Существует предание, будто Москва построена на семи холмах. Скорее всего, это утверждение следует понимать в переносном смысле, поскольку холмов на территории Москвы значительно больше. А в оккультной традиции «холмом», так же, как и «горой» принято называть те высоты, которых удается достичь человеческому духу в своем земном развитии (те модели Вселенной, которые он в состоянии создать и удержать своим разумом). Именно эти вершины становятся реальными опорами для всех высших сущностей, которые связывают мир человеческий и мир Божественный.

Семь холмов… Что это за холмы? Ведическая традиция выделяет: Боровицкую гору (с Московским Кремлём), затем Ушвиную гору – рядом за Яузой, слившуюся и с Красной горой на Таганке, затем Воробьёвскую и Поклонные горы, и Трёхгорку – три горы на Пресне.
На этих горах в ведические времена стояли святилища семи прародительниц Плеянок, иначе – Святогорок, рождённых Святогором и Плеяной, дочерью Солнца. По преданию, семь Плеянок вышли замуж за семь драконов-планетников (в астрологии известно семь главных планет), а затем стали семью звёздами Стожар (в созвездии Плеяд семь звёзд). И те же семь дочерей – суть медведицы, духи семи холмов Москвы, и всё это отражение мистерии семи холмов Ирия (славянского Рая).
Семь гор (или планет) из семи драгоценных камней сотворил Святогор своим дочерям Плеянкам. Семи Плеянкам посвящены семь преданий в «Песнях Алконоста».

ОСТОЖЕНКА

Остоженка – овраг, с которым ведическая традиция связывает зарождение Москвы Беловодья. Это место имеет и сейчас несколько языческих топонимов: Остоженка, Волхонка. В старину же это место именовалось Власьевой слободой, там есть два Власьевых переулка, а также улочка Сивцев Вражек. С языческой древности дошли и такие имена этого места: Чертолье, улицы Чертольские, ручей Черторый. Стоит напомнить, что простонародный св. Власий – скотий бог, заменил бога Велеса, а Чертольями именовались места, где в старину располагались капища языческих богов.

Храм Христа Спасителя

И именно здесь, на берегу Москвы-реки, теперь стоят резиденция патриарха и храм Христа Спасителя. А до этого храма здесь возвышалась Семиверхая башня Белого города. Эта башня имела традиционный ведический облик, отражающий структуру мироздания: шесть башен на шестиграннике и седьмая башня в центре.


Семиверхая угловая башня Белого города

Вновь мы сталкиваемся с семиричной символикой, столь обычной для Москвы. Ведь, кроме того, что «Москва на семи холмах», следует вспомнить и то, что в боярской думе при царе издревле правили семь бояр. Отсюда историческое название «Семибоярщина», как периода правления думы при малолетнем царе. Скорее всего от семи легендарных правительниц Плеянок идёт эта традиция.
Плеянки также – Волхонка, это улица, на которой и стоит храм Христа Спасителя. Другое название этого места: Остоженка. Но Остожня, также Стожары – это старорусское название семи звёзд Плеяд.


Плеяды. Элих Веддер 1885.

[Задания]:
**a)** Перепишите фрагмент отрывка, начиная со слов «На этих горах» и заканчивая словами «Ирия (славянского Рая).», заменив «драконов-планетников» на «змеев-планетников».
**b)** Какие имена Остоженки, по словам отрывка, дошли с языческой древности? Перечислите их все.

[Исходный материал]:
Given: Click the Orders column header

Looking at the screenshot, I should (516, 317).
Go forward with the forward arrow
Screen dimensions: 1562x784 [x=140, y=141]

[Письменные ответы]:
**a)**
На этих горах в ведические времена стояли святилища семи прародительниц Плеянок, иначе – Святогорок, рождённых Святогором и Плеяной, дочерью Солнца. По преданию, семь Плеянок вышли замуж за семь змеев-планетников (в астрологии известно семь главных планет), а затем стали семью звёздами Стожар (в созвездии Плеяд семь звёзд). И те же семь дочерей – суть медведицы, духи семи холмов Москвы, и всё это отражение мистерии семи холмов Ирия (славянского Рая).

**b)** Чертолье, улицы Чертольские, ручей Черторый.